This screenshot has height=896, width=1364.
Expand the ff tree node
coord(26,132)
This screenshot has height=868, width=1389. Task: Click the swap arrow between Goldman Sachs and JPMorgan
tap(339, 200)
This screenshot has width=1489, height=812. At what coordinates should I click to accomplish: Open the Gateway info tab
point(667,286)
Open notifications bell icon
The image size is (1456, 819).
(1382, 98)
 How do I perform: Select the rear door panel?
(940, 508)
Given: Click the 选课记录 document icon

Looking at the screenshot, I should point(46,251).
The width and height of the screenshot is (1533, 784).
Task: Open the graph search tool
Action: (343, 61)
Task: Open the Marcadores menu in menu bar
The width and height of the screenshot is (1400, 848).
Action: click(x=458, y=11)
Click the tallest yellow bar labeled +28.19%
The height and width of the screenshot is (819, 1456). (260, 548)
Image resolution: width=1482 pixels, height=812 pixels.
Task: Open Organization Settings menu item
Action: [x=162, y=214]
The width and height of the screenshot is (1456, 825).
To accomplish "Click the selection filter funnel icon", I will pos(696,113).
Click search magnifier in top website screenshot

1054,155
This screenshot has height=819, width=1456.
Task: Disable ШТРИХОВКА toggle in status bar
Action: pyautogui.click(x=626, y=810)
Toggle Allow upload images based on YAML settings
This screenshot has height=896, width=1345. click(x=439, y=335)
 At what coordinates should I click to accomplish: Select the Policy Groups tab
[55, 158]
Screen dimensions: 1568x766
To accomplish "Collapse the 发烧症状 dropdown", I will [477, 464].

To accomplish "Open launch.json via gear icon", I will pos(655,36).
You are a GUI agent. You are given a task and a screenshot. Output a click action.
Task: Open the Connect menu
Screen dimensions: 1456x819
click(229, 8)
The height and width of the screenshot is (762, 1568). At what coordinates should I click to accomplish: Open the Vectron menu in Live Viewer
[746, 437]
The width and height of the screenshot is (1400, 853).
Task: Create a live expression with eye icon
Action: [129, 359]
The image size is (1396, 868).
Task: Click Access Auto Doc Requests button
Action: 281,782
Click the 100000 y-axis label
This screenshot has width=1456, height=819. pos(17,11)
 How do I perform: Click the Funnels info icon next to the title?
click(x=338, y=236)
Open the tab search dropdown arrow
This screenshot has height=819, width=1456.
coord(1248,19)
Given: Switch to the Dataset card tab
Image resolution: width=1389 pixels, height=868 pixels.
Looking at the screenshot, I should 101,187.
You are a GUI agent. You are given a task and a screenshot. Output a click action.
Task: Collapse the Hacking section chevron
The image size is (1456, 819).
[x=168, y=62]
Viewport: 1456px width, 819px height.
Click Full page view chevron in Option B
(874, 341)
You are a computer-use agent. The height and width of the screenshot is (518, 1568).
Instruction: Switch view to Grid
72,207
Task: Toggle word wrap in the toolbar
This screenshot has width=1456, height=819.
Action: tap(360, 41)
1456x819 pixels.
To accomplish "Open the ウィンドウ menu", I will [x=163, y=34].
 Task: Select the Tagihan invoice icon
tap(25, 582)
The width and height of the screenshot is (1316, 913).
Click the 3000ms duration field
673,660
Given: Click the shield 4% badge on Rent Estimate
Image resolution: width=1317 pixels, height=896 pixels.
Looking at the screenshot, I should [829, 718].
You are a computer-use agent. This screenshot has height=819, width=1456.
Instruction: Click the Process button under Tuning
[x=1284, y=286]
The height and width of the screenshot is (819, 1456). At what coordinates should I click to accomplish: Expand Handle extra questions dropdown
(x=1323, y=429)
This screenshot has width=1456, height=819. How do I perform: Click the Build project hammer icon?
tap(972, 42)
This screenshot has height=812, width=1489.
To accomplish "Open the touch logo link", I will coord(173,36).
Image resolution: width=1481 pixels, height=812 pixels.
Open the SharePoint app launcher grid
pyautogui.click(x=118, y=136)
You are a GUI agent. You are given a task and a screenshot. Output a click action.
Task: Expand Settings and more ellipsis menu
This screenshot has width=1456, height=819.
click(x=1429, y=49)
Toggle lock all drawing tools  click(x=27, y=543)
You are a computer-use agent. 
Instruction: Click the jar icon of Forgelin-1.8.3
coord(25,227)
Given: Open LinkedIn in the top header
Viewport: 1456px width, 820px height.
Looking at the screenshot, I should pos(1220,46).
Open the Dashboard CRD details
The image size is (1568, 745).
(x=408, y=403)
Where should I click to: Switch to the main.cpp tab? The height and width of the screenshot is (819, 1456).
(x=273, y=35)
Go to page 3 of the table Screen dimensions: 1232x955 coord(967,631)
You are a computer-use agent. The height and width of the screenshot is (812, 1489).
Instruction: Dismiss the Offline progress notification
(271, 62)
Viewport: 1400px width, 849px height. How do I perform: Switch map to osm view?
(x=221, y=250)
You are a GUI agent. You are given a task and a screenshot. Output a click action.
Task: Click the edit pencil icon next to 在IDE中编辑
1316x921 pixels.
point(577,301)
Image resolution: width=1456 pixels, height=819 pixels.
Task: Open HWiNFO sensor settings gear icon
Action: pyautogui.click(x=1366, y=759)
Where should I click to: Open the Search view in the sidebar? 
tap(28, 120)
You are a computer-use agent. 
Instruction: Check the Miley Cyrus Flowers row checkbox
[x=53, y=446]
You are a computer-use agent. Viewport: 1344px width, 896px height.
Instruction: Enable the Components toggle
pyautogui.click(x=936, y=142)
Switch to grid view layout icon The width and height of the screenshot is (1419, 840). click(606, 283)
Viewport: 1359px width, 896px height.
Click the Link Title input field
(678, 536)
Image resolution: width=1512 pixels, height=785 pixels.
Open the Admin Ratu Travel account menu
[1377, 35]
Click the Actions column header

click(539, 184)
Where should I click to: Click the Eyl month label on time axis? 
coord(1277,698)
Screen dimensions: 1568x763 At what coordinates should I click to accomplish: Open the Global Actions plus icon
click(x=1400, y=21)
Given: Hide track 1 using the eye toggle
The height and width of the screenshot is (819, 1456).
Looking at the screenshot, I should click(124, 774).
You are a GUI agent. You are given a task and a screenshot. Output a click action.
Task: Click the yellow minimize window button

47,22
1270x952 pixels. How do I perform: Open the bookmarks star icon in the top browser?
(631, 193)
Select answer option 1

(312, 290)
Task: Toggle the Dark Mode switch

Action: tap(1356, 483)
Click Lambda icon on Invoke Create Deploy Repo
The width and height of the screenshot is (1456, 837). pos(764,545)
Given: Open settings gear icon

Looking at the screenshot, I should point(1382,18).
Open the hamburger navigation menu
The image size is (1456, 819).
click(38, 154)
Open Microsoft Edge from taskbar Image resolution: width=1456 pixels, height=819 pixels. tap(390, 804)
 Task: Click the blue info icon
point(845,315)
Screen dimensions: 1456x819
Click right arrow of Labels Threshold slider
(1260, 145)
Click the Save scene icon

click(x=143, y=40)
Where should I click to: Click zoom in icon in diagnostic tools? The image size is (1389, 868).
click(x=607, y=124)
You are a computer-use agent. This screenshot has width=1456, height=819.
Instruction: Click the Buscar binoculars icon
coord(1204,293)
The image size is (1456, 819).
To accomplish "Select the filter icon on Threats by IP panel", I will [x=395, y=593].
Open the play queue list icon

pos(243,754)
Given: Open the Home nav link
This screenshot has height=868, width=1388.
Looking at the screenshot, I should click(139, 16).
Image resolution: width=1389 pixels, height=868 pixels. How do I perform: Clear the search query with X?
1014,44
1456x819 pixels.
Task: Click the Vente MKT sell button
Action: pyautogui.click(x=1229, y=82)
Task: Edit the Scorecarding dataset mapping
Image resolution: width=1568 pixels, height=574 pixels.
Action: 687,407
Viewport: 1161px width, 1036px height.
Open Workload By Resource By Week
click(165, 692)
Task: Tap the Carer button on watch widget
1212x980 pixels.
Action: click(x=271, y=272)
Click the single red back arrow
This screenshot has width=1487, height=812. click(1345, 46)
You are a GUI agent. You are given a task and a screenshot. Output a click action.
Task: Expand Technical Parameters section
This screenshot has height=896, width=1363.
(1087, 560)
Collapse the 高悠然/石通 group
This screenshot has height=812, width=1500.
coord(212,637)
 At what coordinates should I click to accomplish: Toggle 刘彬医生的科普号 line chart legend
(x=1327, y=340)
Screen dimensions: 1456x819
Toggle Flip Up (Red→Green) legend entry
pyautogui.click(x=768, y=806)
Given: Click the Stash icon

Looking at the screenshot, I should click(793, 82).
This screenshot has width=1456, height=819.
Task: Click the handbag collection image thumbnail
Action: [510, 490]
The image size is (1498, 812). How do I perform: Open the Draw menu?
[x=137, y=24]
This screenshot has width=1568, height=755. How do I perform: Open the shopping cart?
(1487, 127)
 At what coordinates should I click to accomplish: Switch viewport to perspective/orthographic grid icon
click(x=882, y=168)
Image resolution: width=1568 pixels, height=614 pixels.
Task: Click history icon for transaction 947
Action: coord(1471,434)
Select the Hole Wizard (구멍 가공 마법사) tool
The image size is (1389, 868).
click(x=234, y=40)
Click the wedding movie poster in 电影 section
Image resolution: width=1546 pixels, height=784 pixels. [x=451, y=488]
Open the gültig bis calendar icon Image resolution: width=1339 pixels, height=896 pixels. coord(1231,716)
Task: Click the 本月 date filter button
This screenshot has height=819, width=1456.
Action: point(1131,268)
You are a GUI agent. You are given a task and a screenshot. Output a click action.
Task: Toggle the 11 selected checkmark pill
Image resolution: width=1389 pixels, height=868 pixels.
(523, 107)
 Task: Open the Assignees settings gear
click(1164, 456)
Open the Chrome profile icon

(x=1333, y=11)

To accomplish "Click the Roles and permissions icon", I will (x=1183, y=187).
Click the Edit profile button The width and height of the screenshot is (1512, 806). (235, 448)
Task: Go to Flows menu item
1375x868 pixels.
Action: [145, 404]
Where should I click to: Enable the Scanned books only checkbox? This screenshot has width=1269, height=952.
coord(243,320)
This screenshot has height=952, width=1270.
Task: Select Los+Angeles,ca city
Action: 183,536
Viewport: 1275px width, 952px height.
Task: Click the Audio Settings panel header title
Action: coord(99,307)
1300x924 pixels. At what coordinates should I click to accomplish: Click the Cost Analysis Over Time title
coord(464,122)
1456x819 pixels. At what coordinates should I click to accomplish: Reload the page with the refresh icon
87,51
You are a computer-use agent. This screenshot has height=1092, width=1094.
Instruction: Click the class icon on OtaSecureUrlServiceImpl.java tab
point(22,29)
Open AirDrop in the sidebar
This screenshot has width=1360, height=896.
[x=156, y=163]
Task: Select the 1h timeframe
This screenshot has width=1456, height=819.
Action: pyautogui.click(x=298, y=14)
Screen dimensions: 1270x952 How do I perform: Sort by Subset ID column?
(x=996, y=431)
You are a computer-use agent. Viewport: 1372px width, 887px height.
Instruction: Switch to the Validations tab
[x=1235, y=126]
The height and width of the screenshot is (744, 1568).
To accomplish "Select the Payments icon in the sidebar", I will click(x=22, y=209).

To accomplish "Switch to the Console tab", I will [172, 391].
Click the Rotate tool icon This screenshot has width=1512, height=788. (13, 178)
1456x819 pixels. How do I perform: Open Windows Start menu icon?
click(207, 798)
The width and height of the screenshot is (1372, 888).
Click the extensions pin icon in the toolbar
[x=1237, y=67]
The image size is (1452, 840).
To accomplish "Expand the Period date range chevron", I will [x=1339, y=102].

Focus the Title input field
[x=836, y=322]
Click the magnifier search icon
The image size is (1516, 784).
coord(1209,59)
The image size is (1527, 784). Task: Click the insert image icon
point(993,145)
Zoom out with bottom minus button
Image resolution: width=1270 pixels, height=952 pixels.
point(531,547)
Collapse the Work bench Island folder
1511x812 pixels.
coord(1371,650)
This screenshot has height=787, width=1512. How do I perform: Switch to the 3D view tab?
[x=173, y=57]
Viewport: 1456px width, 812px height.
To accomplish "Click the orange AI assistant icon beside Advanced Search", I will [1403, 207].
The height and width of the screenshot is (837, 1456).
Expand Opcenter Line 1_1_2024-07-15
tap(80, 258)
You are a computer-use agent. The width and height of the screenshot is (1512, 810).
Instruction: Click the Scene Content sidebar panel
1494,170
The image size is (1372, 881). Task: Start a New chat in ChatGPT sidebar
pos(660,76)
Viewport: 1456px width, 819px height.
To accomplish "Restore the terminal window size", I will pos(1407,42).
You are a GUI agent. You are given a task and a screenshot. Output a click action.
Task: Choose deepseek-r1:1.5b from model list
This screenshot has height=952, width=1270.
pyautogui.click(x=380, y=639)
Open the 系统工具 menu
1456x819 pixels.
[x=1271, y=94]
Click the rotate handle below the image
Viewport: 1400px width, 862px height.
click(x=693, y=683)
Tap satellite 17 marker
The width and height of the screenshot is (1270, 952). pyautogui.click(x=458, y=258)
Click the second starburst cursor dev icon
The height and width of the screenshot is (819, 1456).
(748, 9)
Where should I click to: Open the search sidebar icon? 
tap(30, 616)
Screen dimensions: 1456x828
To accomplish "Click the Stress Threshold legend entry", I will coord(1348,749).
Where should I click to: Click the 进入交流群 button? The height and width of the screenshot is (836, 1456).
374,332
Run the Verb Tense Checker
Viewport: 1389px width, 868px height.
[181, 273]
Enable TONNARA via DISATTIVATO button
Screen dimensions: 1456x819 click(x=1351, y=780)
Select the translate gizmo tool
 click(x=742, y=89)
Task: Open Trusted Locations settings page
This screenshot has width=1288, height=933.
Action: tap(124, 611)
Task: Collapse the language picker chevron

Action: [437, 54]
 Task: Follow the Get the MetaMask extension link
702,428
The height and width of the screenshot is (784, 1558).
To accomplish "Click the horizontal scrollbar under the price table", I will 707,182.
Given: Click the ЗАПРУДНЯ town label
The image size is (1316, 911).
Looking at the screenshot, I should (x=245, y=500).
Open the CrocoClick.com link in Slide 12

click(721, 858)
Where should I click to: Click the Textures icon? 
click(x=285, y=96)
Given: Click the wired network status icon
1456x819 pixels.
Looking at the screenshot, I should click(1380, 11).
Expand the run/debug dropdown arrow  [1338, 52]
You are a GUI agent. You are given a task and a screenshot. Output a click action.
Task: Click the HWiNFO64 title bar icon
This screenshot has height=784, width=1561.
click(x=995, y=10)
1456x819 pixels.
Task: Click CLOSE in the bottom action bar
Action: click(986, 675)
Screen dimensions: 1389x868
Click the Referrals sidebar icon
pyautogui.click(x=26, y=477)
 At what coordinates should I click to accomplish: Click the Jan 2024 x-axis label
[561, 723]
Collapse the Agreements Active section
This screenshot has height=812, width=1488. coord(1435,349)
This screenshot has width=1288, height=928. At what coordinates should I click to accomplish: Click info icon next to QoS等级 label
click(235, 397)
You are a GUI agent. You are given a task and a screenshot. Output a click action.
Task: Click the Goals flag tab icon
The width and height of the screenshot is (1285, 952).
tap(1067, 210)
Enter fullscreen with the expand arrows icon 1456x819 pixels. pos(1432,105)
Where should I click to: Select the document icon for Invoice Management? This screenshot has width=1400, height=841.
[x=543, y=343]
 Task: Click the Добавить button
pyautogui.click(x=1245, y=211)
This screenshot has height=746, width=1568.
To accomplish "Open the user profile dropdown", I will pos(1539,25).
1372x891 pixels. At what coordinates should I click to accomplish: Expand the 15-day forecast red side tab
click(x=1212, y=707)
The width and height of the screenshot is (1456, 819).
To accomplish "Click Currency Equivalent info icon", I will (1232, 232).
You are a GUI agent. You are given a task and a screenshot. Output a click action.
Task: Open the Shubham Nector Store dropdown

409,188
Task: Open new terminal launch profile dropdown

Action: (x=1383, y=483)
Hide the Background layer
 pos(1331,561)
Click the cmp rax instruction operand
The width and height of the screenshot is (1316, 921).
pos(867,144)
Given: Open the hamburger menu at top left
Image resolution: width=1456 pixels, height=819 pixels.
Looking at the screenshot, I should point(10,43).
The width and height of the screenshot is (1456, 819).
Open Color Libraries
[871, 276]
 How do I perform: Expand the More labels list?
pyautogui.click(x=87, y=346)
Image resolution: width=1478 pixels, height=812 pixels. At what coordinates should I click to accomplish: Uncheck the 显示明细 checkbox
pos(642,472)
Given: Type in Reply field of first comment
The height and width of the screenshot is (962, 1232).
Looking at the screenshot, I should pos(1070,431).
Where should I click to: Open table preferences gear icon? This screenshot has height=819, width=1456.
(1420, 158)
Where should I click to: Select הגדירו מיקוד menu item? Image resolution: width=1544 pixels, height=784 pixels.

**Action item**
The answer must be one number: how many lines in the records above contain "computer".

**Solution to the problem**
10